### Exercise task A
From the CAD Ch. 4 reading in the Week 7 syllabus page, list every op-amp configuration it names.

### Document segment
Week 7 — Semiconductor Devices: Diodes, BJTs, MOSFETs, and Op-Amps

Course 6 syllabus

Overview

Everything so far has been linear: doubling the input doubles the output, and superposition holds. Microelectronics begins where linearity ends. A diode conducts in one direction and blocks the other; a transistor uses a small signal to control a large one; an op-amp packages a huge gain into a part you can tame with feedback. These nonlinear and active devices are what make electronics do things — rectify, switch, amplify, compute — rather than just filter and divide. This is the densest week of the course because it introduces three device families and the single most important building block in analog design, the operational amplifier.

The unifying analytical trick is the operating point plus small-signal model: a nonlinear device is biased to a DC operating point, and small signals around that point see a linearized model (a resistance, a transconductance) to which all of Weeks 2–6 applies again. That is how we keep using linear circuit theory in a nonlinear world. For the op-amp, the complementary trick is the virtual short under negative feedback, which makes inverting/non-inverting amplifiers, integrators, and active filters fall out in one or two lines of algebra.

On the bench you will measure a diode’s I–V curve, build a rectifier, use a transistor as both a switch and a small-signal amplifier, and build the canonical op-amp circuits — including a buffer that finally fixes the divider-loading problem from Week 2 and an active filter that improves on Week 6’s passive one. This week rests on all prior weeks (biasing is DC analysis, signals are AC analysis, filters reuse Week 6) and feeds the signal-conditioning front ends of Weeks 9–10 and the embedded sensor work of Courses 1 and 4.

Readings

  • PEI Ch. 4: Semiconductor physics lite, diodes (rectifier, Zener, LED), bipolar junction transistors (biasing, common-emitter amplifier, switch), and MOSFETs (enhancement-mode, switching, logic). Extract: practical device behavior, biasing recipes, and failure modes.
  • PEI (op-amp chapter): The op-amp golden rules, inverting/non-inverting/summing/difference amplifiers, integrator/differentiator, comparators, and active filters. Extract: the configurations and their gain formulas.
  • CAD Ch. 4: The ideal op-amp model and feedback analysis — inverting, non-inverting, summing, difference, integrator, differentiator, with rigorous derivations. Plus CAD’s diode/transistor treatment for the device equations. Extract: the virtual-short method and clean derivations.

### Provided data
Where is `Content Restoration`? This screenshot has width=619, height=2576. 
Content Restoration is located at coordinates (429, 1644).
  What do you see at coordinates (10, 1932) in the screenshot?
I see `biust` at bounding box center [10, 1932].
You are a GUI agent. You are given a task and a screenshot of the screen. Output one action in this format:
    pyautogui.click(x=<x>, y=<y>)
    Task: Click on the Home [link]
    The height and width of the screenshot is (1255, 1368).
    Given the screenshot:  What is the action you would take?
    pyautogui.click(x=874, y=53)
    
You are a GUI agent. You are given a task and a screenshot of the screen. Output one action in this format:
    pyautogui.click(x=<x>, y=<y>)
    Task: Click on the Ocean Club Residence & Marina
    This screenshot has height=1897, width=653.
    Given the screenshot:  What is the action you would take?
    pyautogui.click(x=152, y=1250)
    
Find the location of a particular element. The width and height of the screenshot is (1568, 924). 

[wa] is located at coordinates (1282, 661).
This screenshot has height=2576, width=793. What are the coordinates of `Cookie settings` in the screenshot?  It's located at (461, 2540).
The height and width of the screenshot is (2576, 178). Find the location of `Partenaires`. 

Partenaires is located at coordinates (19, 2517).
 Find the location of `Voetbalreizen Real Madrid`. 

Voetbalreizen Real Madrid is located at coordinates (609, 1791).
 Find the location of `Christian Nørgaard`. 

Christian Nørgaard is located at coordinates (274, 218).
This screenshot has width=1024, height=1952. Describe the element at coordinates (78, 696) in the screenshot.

### Exercise task B
Render the entries above as a JSON list of strings, one string per line and with blank lines omitted, running from the line containing "The height and width of the screenshot is (2576, 178)." through the end of the entries.

### Full output A
- Inverting
- Non-inverting
- Summing
- Difference
- Integrator
- Differentiator

### Full output B
[
  "The height and width of the screenshot is (2576, 178). Find the location of `Partenaires`. ",
  "Partenaires is located at coordinates (19, 2517).",
  " Find the location of `Voetbalreizen Real Madrid`. ",
  "Voetbalreizen Real Madrid is located at coordinates (609, 1791).",
  " Find the location of `Christian Nørgaard`. ",
  "Christian Nørgaard is located at coordinates (274, 218).",
  "This screenshot has width=1024, height=1952. Describe the element at coordinates (78, 696) in the screenshot."
]